Congratulations. Your future is bright. You have secured promising jobs in consulting, banking, or corporate. The signing bonuses have been deposited, and you are perhaps on that European trip that, unlike the one after college, doesn’t involve sleeping on trains.
As your graduation speaker (yeah I know it’s June) I am obliged to offer you advice on your career. So here it is: start planning your next career move.
What???? While some of you will have long, successful, careers in your chosen field, most of you will not. One reason – most of you won’t be that good at what you do. Professionals in large organizations usually hit the proverbial wall at around 40, unless they are good enough to advance into senior management. Most of us aren’t.
So, start thinking of yourself – now – as a free agent. A product that you are trying to market. What is it that you can DO? What skills do you have that you can sell directly to an individual or business, on a project basis? The fact is that most of the skills we pick up in large organizations are actually pretty useless, except for succeeding in a large organization. Presentations. Managing a team. Sitting in endless face-time meetings.
I had to go through this assessment early in my 40s after a clumsily successful career in tech finance in the Silicon Valley. All of a sudden, recruiters weren’t calling. It turns out that there were a lot of people with better resumes, better networks, and more drive than I did who wanted to be tech CFOs. Not to mention younger. I stumbled along in a couple of middling roles for the next few years, until I hit my late 40s and there was truly nothing available. I had to look at myself and say “what can I do that people or businesses will pay me to do?” The answer I found, without the safety net of corporate employment, was: not much.
I had noticed in my tech finance career that those with Big 8/6/4 CPAs were highly desirable. So I decided to study and sit for the CPA exam. While I would have to back door into the CPA license (accounting firms don’t hire 40-somthings into junior positions to do 2 years in audit), I was able to do it, and started marketing myself as an accounting and tax expert. Certainly a far cry from a tech CFO, but hey, people were paying me to do stuff!

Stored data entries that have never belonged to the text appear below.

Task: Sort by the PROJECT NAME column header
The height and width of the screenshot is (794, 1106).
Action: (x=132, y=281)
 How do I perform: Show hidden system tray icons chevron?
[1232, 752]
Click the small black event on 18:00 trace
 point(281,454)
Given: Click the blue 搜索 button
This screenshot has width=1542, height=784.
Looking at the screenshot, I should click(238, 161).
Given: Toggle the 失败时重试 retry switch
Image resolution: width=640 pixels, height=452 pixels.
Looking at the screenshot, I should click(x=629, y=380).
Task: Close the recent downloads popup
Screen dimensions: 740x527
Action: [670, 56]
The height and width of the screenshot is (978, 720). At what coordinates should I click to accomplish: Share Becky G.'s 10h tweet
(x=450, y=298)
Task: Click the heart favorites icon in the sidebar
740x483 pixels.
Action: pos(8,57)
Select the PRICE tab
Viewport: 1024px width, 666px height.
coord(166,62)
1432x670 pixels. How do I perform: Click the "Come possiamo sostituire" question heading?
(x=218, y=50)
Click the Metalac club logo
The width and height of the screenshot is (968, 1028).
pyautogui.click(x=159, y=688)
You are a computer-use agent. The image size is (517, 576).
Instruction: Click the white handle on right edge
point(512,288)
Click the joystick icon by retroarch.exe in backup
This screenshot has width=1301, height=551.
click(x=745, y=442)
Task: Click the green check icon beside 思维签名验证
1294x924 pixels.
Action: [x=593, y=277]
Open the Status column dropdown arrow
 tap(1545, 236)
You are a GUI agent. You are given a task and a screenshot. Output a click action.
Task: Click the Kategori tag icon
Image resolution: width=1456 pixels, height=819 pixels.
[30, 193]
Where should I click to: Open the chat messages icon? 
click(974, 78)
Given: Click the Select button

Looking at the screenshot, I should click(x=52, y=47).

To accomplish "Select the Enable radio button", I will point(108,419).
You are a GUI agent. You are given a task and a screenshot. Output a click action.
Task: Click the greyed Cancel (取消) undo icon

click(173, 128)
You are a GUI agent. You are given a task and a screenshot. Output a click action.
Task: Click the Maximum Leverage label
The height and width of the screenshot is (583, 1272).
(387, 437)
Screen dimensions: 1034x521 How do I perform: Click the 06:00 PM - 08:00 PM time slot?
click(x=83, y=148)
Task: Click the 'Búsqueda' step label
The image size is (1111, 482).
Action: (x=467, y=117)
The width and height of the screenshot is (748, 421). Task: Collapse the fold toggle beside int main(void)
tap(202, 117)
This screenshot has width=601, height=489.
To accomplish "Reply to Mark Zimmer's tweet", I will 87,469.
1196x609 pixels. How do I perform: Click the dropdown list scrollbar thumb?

A couple of fortunate breaks later, I have positioned myself as a fractional CFO to emerging technology companies. In a sense, I’m back to where I left off in corporate, but I wouldn’t have the confidence to do what I am doing now had I not taken a step back, revised my skill set, and rebranded myself. I’m no longer dependent on one company, one boss, to make or break my employment. It’s less secure, but provides more freedom. And it feels great to be self-employed.
So, in summary, my advice is to immediately start thinking about your next career move. Always have a plan B. Think about yourself as a free agent – you owe no loyalty to your employer. Always be assessing your skills. What would you do if you had to market yourself as anything but a W-2 employee? What is your product? No one is going to pay you to make presentations or sit in meetings. The fact is that after 40, large organizations are not your friend. You’re old, expensive, and disposable. But the good news is that with planning, you can be in control during your entire working life.